Bloomberg: Schools Will 'Call Every Single Parent' For Teacher Ratings

Parents of New York, beware: The mayor will be calling you.

New York's state legislature passed a law Thursday that would prevent school districts from publishing teachers' performance scores for all the world to see. Instead, if parents want to know how their teachers rank on standardized test scores, they have to make a special request.

Mayor Michael Bloomberg was livid. He's made access to teacher data a personal crusade. Influenced by his decades working in private business, he's promised to turn the teaching profession into corporate-world shape. Foiled by the legislature, he revealed his next steps on the radio Friday, the New York Post reports.

"Let me tell you what we're going to do," Bloomberg said on the WOR radio show. "We are going to have our schools call every single parent. We're talking about fourth to eighth grade... We will tell you, you are entitled to this information and if you want it say yes right now and we will send it to you."

Bloomberg then revised, saying that teacher evaluations could be delivered to parents on the spot. The city serves about 1.1 million students across 1,700 schools.

"I think we can give it to them right on the phone as well," he said. "So we'll make sure every parent gets the information whether they would have called or not."

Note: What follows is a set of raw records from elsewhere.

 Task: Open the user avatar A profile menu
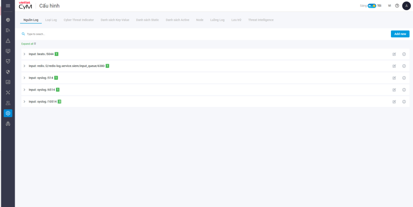[x=406, y=6]
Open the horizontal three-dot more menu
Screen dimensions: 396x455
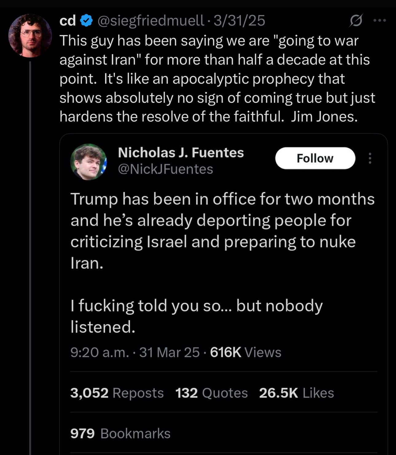pyautogui.click(x=380, y=20)
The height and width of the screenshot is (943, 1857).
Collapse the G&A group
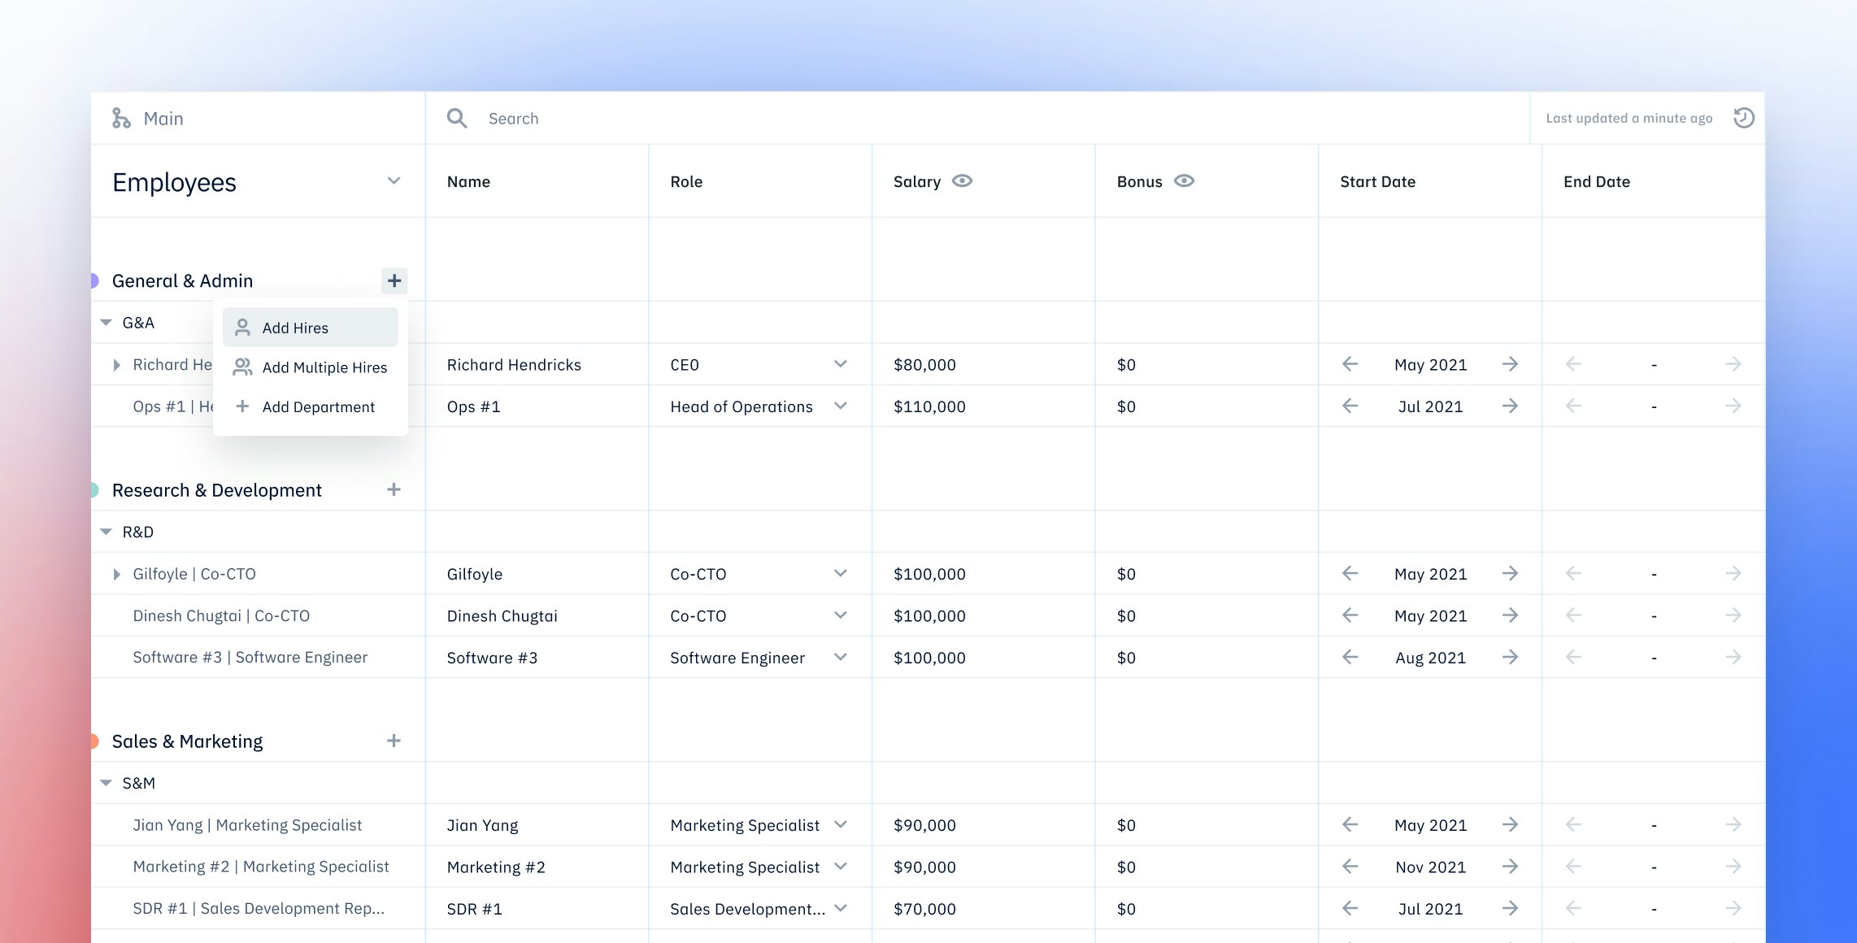click(105, 322)
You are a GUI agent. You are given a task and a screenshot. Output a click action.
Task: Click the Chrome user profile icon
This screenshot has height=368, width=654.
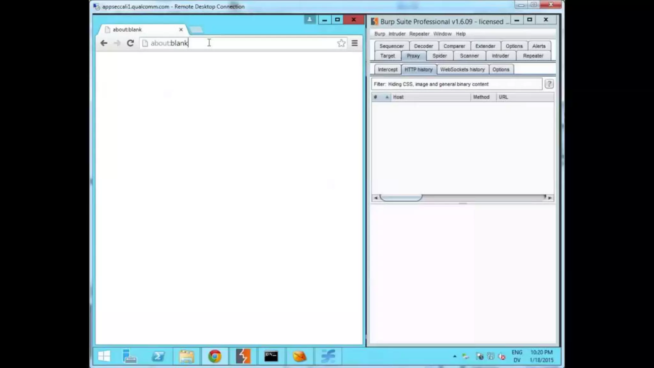(x=309, y=19)
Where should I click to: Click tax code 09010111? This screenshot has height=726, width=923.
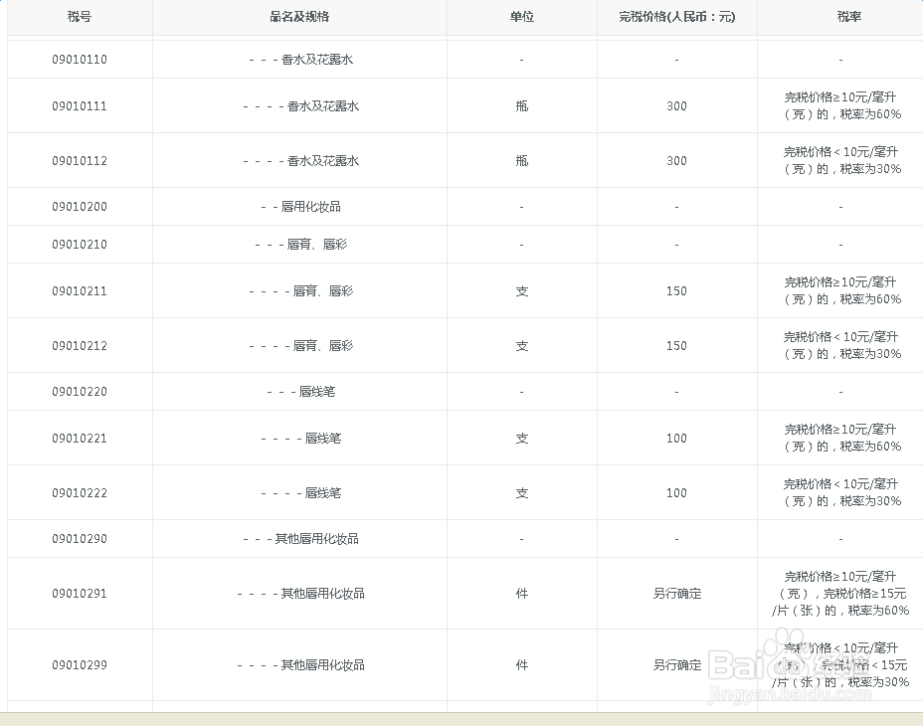79,105
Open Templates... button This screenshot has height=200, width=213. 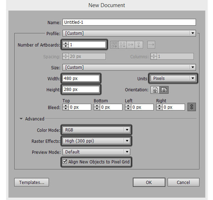tap(32, 182)
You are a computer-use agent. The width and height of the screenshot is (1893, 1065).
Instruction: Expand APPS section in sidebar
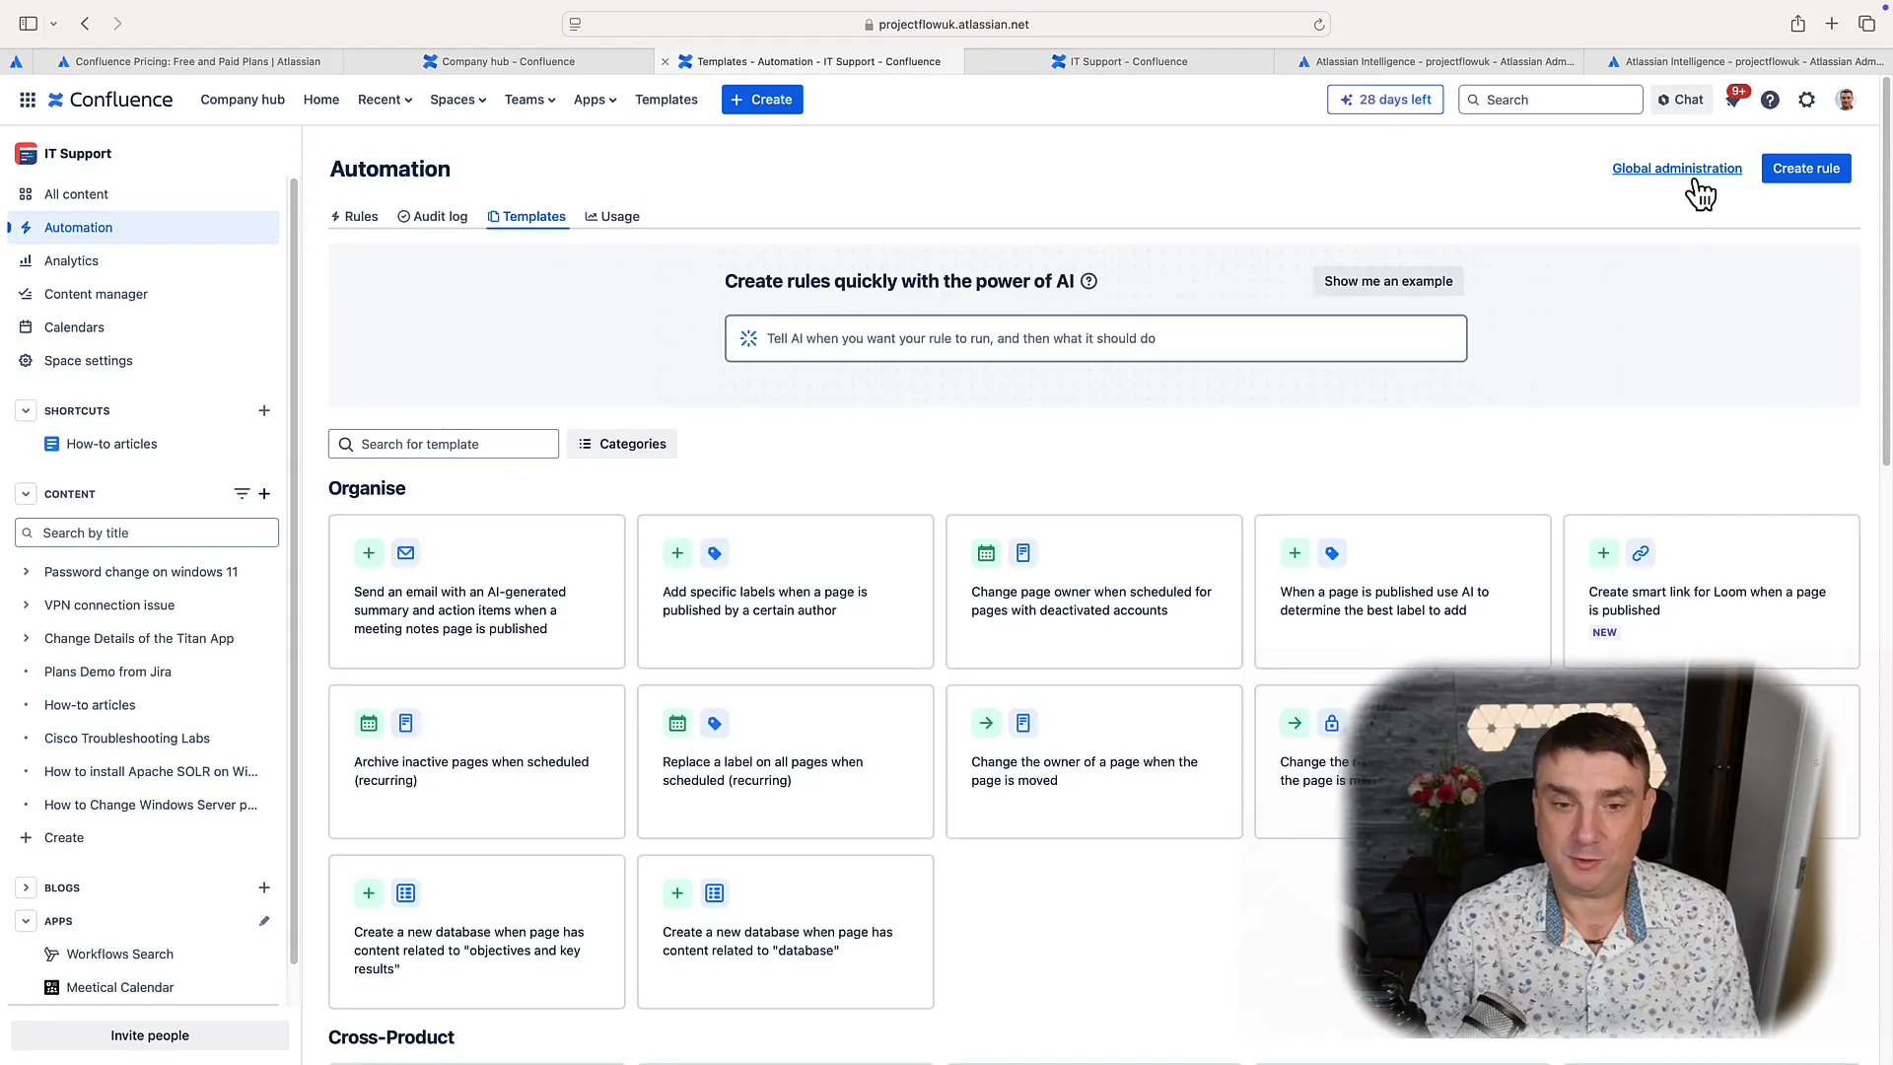point(26,921)
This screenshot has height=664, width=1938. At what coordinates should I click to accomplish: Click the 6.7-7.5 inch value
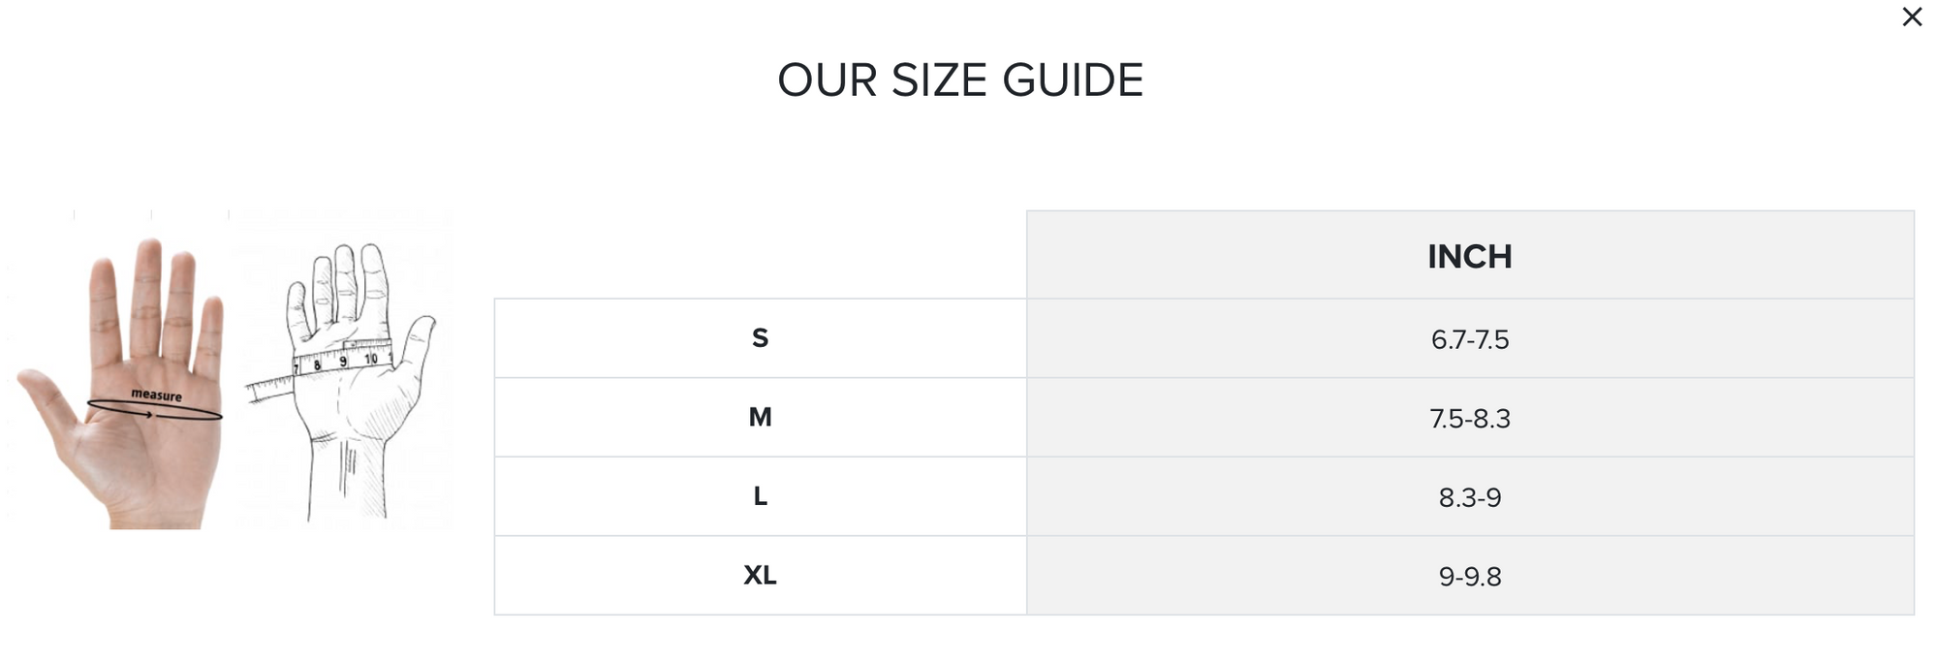click(1469, 339)
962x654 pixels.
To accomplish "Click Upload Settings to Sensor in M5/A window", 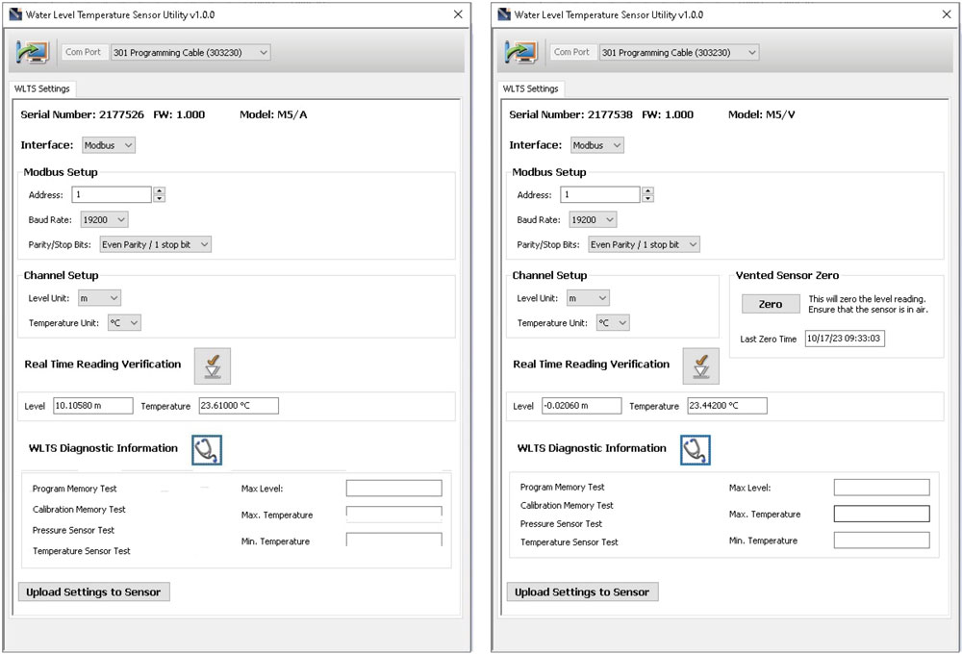I will coord(94,592).
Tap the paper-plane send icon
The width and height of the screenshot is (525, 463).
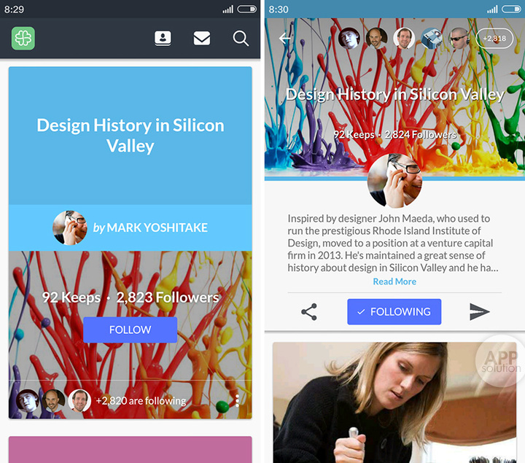point(480,311)
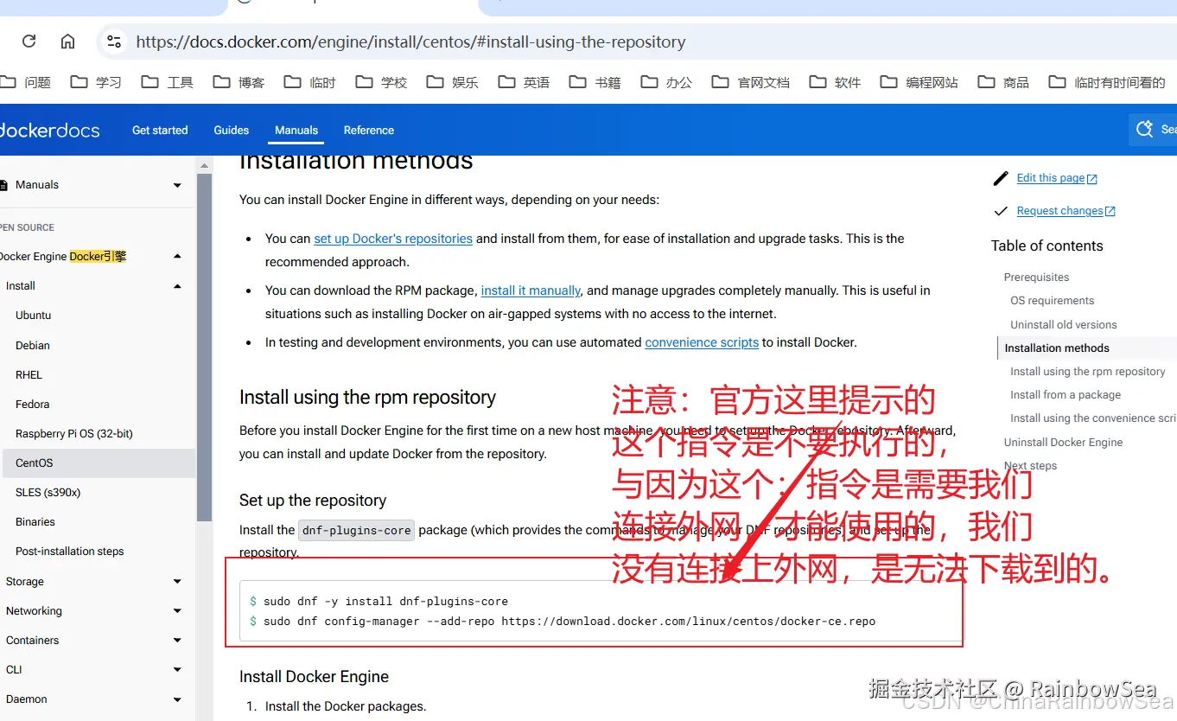Reload the current page
Screen dimensions: 1177x721
pos(29,41)
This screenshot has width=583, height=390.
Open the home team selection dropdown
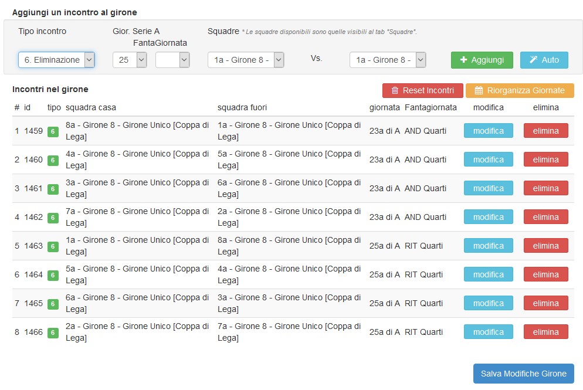[246, 60]
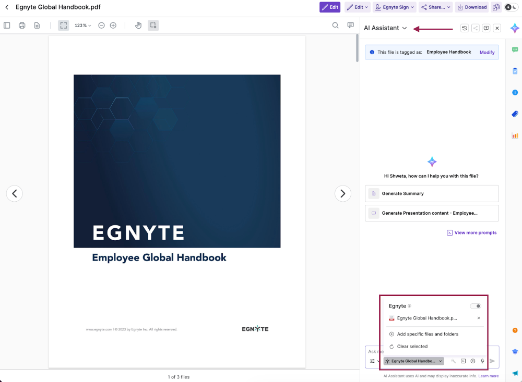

The shield bill, whose passage 118-17 in the Assembly prompted Bloomberg's announcement, was introduced by Democratic Gov. Andrew Cuomo as a compromise on the divisive issue of whether to release teacher's value added scores, the New York Daily News reports. Value added scores rate a teacher's effectiveness by how much he or she has improved student test scores.

Teachers' value added scores previously became public information following a controversial court ruling. Under the shield bill, parents must put in a special request to see data on teacher performance.

Furthermore, they are permitted to see only the data for teachers currently instructing their children, not for teachers their children may have in the future, according to Gotham Schools.

Teachers' unions -- who say value-added scores are poor measures of teacher quality -- fought to keep the evaluations unavailable to the public.

Others, including Bloomberg, have insisted on full disclosure on teacher performance data, invoking the public's right to know and the need for more accountability. Bloomberg fought unsuccessfully to defeat the bill.